ES6.3.2 副本失败处理

副本的失败处理对理解ES的数据副本模型很有帮助。在ES6.3.2 index操作源码流程的总结中提到:ES的写操作会先写主分片,然后主分片再将操作同步到副本分片。本文给出ES中的源码片断,分析副本执行操作失败时,ES是如何处理的。

副本执行源码:replicasProxy.performOn实现了副本操作,执行正常结束回调onResponse(),异常回调onFailure()

replicasProxy.performOn(shard, replicaRequest, globalCheckpoint, new ActionListener<ReplicaResponse>() {
@Override
public void onResponse(ReplicaResponse response) {
successfulShards.incrementAndGet();
try {
primary.updateLocalCheckpointForShard(shard.allocationId().getId(), response.localCheckpoint());//执行成功回调更新检查点
primary.updateGlobalCheckpointForShard(shard.allocationId().getId(), response.globalCheckpoint());
} catch (final AlreadyClosedException e) {
// okay, the index was deleted or this shard was never activated after a relocation; fall through and finish normally
} catch (final Exception e) {
// fail the primary but fall through and let the rest of operation processing complete
final String message = String.format(Locale.ROOT, "primary failed updating local checkpoint for replica %s", shard);
primary.failShard(message, e);
}
decPendingAndFinishIfNeeded();//不管是正常的onResponse还是异常的onFailure,都会调用这个方法,代表已经完成了一个操作,pendingActions减1
} @Override
public void onFailure(Exception replicaException) {
logger.trace(() -> new ParameterizedMessage(
"[{}] failure while performing [{}] on replica {}, request [{}]",
shard.shardId(), opType, shard, replicaRequest), replicaException);
// Only report "critical" exceptions - TODO: Reach out to the master node to get the latest shard state then report.
if (TransportActions.isShardNotAvailableException(replicaException) == false) {
RestStatus restStatus = ExceptionsHelper.status(replicaException);
shardReplicaFailures.add(new ReplicationResponse.ShardInfo.Failure(
shard.shardId(), shard.currentNodeId(), replicaException, restStatus, false));
}
String message = String.format(Locale.ROOT, "failed to perform %s on replica %s", opType, shard);
//---> failShardIfNeeded 具体执行何种操作要看 replicasProxy的真正实现类:如果是WriteActionReplicasProxy则会报告shard错误
replicasProxy.failShardIfNeeded(shard, message,
replicaException, ReplicationOperation.this::decPendingAndFinishIfNeeded,
ReplicationOperation.this::onPrimaryDemoted, throwable -> decPendingAndFinishIfNeeded());
}
});
}

执行正常结束回调onResponse()

successfulShards.incrementAndGet();,在返回的结果里面,_shards 字段里面就能看到 successful 数值。

更新 local checkpoint 和 global checkpoint:如果检查点更新失败,触发:replica shard engine 关闭。

/**
* Fails the shard and marks the shard store as corrupted if
* <code>e</code> is caused by index corruption
*
* org.elasticsearch.index.shard.IndexShard#failShard
*/
public void failShard(String reason, @Nullable Exception e) {
// fail the engine.
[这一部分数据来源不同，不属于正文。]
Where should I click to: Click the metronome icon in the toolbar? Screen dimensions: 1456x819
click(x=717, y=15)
This will cause this shard to also be removed from the node's index service.
getEngine().failEngine(reason, e);
}
fail engine due to some error. the engine will also be closed.
The underlying store is marked corrupted iff failure is caused by index corruption

关于检查点,可参考这篇文章:elasticsearch-sequence-ids-6-0

异常结束回调 onFailure()

replicasProxy.failShardIfNeeded(shard, message,
replicaException, ReplicationOperation.this::decPendingAndFinishIfNeeded,
ReplicationOperation.this::onPrimaryDemoted, throwable -> decPendingAndFinishIfNeeded());

failShardIfNeeded 可以做2件事情,具体是如何执行得看failShardIfNeeded的实现类。

  1. onPrimaryDemoted

    通知master primary stale(过时)了。index操作首先在primary shard执行成功了,然后同步给replica,但是replica发现此primary shard 的 primary term 比它知道的该索引的primary term 还小,于是replica就认为此primary shard是一个已经过时了的primary shard,因此就回调onFailure()拒绝执行,并执行onPrimaryDemoted通知master节点。
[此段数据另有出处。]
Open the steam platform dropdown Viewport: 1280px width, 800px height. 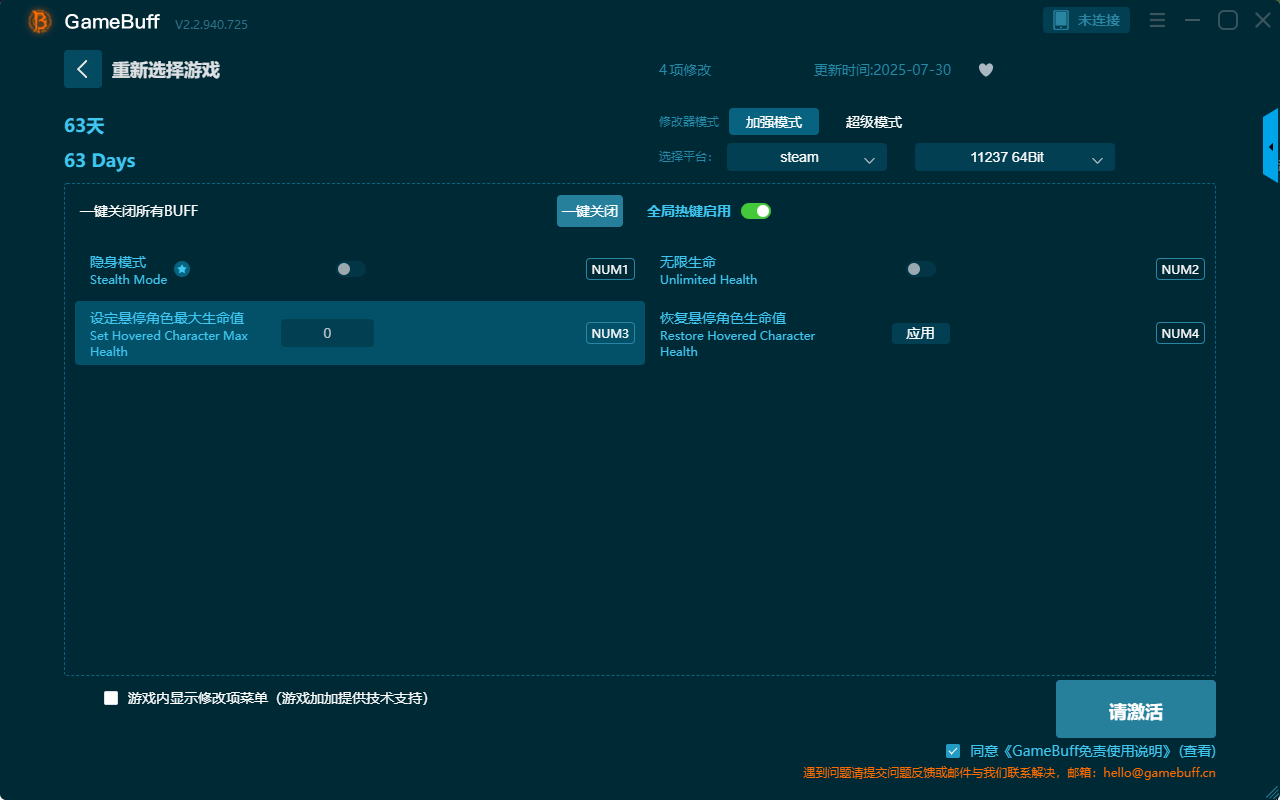point(807,157)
    private void onPrimaryDemoted(Exception demotionFailure) {
    String primaryFail = String.format(Locale.ROOT,
    "primary shard [%s] was demoted while failing replica shard",
    primary.routingEntry());
    // we are no longer the primary, fail ourselves and start over
    primary.failShard(primaryFail, demotionFailure);
    finishAsFailed(new RetryOnPrimaryException(primary.routingEntry().shardId(), primaryFail, demotionFailure));
    }

  2. decPendingAndFinishIfNeeded

    计数。一个请求会由ReplicationGroup中的 多个分片执行,这些分片是否都已经执行完成了?就由pendingActions计数。不管是执行正常结束onResponse还是异常结束onFailure都会调用这个方法。
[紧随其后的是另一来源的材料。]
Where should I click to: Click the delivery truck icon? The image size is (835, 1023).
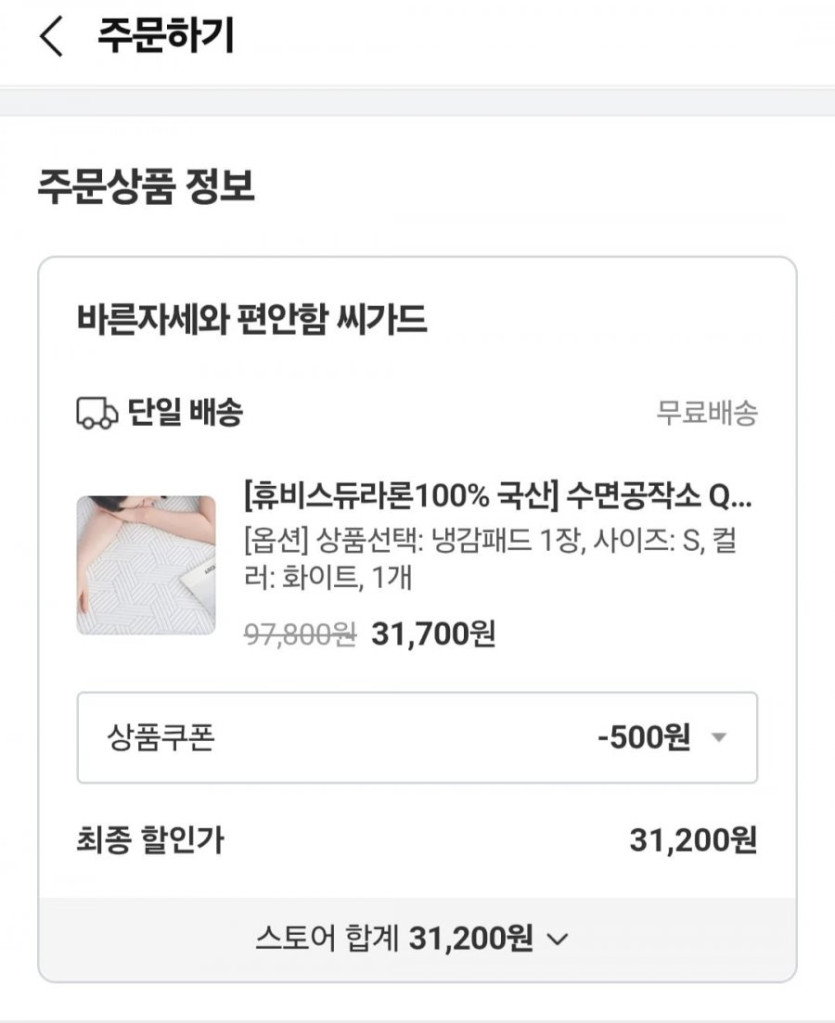pos(97,413)
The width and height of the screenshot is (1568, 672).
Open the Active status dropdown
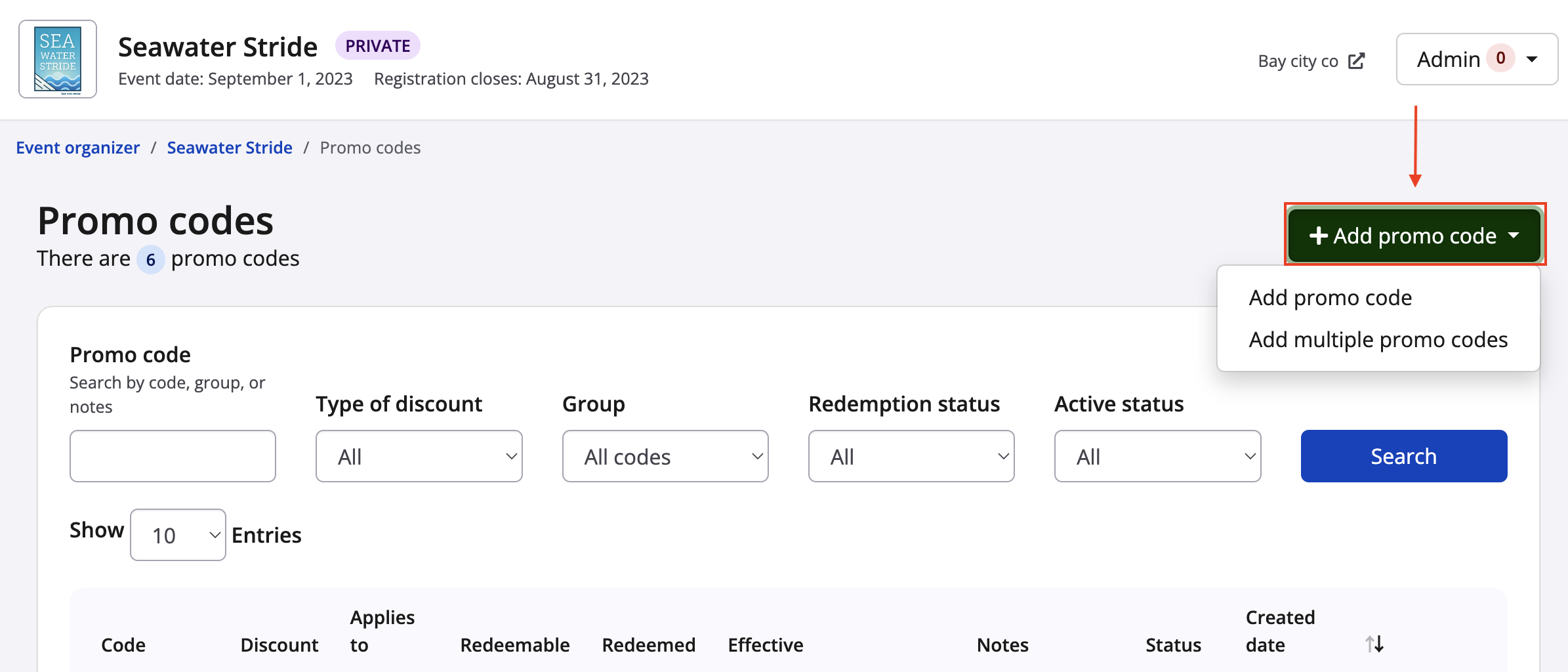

    private void decPendingAndFinishIfNeeded() {
    assert pendingActions.get() > 0 : "pending action count goes below 0 for request [" + request + "]";
    if (pendingActions.decrementAndGet() == 0) {//当所有的shard都处理完这个请求,client收到ACK(里面允许一些replica执行失败), 或者是收到一个请求超时的响应
    finish();
    }
    }

    对于发起index操作的Client而言,该 index 操作会由primary shard 执行,也会由若干个replica执行。因此,pendingActions统计到底有多少个分片(既包括主分片也包括副本分片)执行完成(在某些副本分片上执行失败也算执行完成)了。正是由于不管是 onResponse() 还是 onFailure(),都会执行decPendingAndFinishIfNeeded()方法,每执行一次,意味着有一个分片返回了响应,这时if (pendingActions.decrementAndGet() == 0)就减1,直到减为0时,调用finish()方法给Client返回ACK响应。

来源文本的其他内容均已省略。